Ancien Testament
Dans l'Ancien Testament (AT), le concept d'amertume est souvent exprimé par des mots provenant de la racine hébraïque marar. Ces mots apparentés (noms, adjectif, verbe), qui représentent et expriment l'amertume dans l'AT, sont traduits par divers mots en français.
Bile ou fiel. La bile est un liquide jaunâtre amer secrété par le foie et stocké par la vésicule biliaire. Le mot hébreu correspondant désigne la bile en tant que liquide amer et n'est utilisé que dans Job 16.13. Il est traduit « bile » ou « fiel » (voir Lausanne et Darby). Noter qu'en français, les deux mots sont largement synonymes. « Bile » est le mot technique qui correspond au liquide produit par le foie et peut, au sens figuré, désigner la colère ou la tristesse. « Fiel » désigne le même liquide stocké par la vésicule biliaire et peut aussi plus généralement désigner (a) une substance amère ou (b) un sentiment d'amertume et de douleur.
Étant donné l'étendue du sens de ces deux mots en français, ils sont également utilisés pour traduire d'autres mots hébreux de la même famille qui désignent quelque chose d'amer, soit au sens propre, soit au sens figuré.
Venin. Un autre nom hébreu très proche de celui qui est traduit « bile » ou « fiel » désigne plus généralement ce qui est amer, comme du venin de serpent, du poison, de la bile ou du fiel. Il est traduit « venin »/« fiel »/« entrailles »/«ventre »/« foie » dans les versions françaises (voir Jb 20.14, Jb 20.25, Bible Annotée, Ostervald, Lausanne, Darby).

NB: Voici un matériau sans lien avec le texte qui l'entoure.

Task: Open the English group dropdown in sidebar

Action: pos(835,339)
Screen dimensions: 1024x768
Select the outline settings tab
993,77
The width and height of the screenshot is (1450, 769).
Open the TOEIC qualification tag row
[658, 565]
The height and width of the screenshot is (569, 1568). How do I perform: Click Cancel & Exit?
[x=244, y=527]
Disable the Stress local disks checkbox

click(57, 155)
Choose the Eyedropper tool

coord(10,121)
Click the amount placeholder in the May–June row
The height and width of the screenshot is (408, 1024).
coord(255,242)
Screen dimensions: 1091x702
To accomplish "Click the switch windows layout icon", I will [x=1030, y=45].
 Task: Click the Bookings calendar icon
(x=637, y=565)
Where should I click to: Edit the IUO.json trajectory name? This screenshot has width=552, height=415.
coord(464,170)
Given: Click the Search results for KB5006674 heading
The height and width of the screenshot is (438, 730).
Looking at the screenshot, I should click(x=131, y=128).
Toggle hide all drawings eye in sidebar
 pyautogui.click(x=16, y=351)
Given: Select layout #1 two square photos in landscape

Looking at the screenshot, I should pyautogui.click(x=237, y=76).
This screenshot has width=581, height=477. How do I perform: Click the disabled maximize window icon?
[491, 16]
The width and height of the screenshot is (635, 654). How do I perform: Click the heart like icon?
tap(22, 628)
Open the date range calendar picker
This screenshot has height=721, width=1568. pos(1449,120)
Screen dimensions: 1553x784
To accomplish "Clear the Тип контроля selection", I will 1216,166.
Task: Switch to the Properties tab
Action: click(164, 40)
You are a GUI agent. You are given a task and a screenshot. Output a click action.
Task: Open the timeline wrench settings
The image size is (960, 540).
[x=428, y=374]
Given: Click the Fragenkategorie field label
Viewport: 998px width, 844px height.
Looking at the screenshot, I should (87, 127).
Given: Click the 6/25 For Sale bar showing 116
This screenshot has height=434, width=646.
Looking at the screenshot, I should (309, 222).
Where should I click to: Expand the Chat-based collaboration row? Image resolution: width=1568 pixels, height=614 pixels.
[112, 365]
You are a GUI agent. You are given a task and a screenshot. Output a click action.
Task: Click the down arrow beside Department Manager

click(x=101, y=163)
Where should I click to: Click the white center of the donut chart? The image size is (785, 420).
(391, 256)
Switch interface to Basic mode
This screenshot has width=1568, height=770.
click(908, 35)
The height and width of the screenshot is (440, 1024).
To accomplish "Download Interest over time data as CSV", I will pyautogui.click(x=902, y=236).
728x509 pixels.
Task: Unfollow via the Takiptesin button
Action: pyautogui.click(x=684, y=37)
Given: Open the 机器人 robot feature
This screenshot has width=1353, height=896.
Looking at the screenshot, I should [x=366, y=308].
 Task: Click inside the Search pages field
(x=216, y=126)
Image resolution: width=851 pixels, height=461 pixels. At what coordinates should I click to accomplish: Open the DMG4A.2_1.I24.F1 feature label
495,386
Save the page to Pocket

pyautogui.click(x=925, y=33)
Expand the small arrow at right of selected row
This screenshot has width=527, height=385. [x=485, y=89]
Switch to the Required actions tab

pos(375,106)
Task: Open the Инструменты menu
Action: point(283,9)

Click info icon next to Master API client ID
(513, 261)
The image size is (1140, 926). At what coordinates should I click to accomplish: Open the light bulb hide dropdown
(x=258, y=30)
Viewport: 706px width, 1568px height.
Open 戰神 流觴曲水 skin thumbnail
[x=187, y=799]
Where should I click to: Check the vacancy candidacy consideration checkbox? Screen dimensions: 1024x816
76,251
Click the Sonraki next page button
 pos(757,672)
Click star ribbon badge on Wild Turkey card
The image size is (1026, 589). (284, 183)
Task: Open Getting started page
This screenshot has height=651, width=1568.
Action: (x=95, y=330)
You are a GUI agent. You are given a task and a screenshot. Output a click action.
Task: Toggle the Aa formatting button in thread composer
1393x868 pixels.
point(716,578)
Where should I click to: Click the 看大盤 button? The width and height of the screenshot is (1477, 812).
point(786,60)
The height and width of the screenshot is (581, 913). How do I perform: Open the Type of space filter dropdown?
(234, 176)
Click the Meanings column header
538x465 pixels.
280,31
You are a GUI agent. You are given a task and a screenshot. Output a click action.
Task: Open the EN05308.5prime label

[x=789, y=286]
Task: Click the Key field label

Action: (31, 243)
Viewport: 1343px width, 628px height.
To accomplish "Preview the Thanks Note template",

Amer, amertume. D'autres mots hébraïques de même racine se traduisent de façon plus diverse en français (amer, meurtrier, mortel, violent, cruel, etc.), voir en particulier Deutéronome 32.24 et Job 13.26.
Nouveau Testament
Dans le Nouveau Testament, le mot fiel désigne également une substance de goût amer qui pouvait être mélangée à du vin. Ce mélange servait probablement à étourdir et atténuer la douleur. C'est ce mélange qui a été proposé à Jésus sur la croix (Mt 27.34) et qu'il a refusé. Le passage parallèle, Marc 15.23, précise que c'était du vin mêlé de myrrhe.
Ce mot est aussi utilisé au sens figuré : dans Actes 8.23, Pierre décrit l'état spirituel de Simon le magicien comme celui de quelqu'un qui est « dans un fiel amer ».